◆ DESCRIPTION OF THE TASK
Take the entries that follow and return exactly the lines from the one holding "Click the upload arrow icon" through the one holding "Focus the Rechercher", both included. Nothing else is needed.

◆ EXERCISE MATERIALS
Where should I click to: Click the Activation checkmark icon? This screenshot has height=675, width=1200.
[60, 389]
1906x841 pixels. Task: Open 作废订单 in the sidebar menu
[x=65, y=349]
...
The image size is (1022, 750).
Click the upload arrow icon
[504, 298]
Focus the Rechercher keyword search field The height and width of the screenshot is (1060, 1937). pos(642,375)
---
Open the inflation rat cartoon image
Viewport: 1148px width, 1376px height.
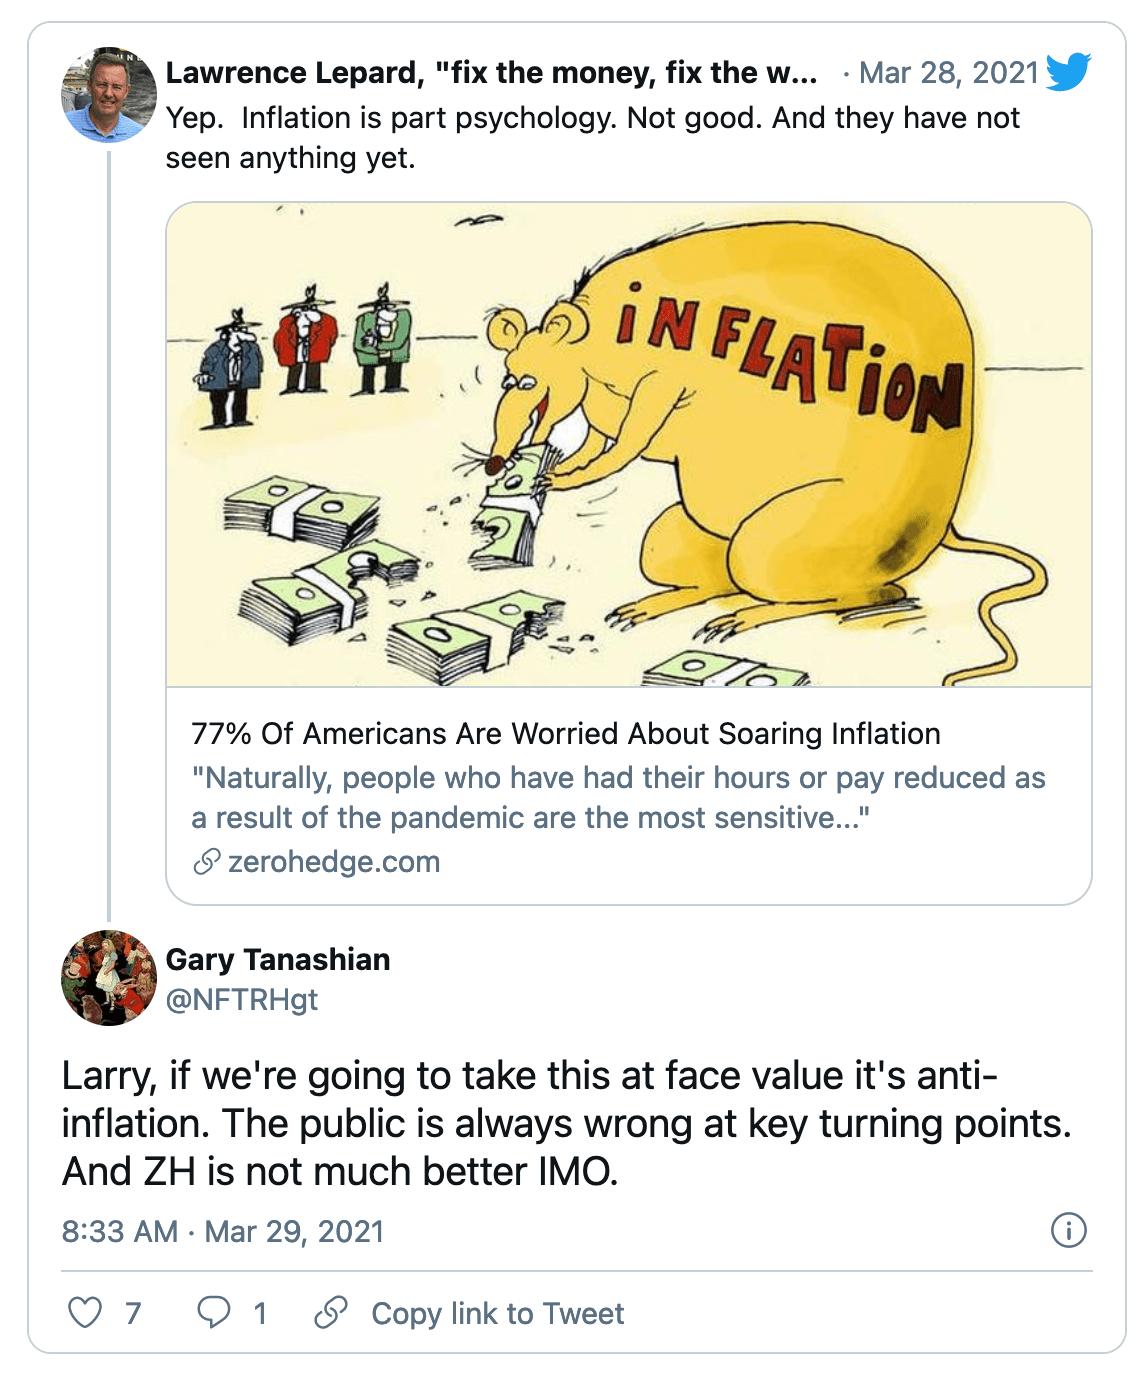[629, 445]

◆ EXERCISE RESPONSE
Click the upload arrow icon
[504, 298]
Focus the Rechercher keyword search field The height and width of the screenshot is (1060, 1937). pos(642,375)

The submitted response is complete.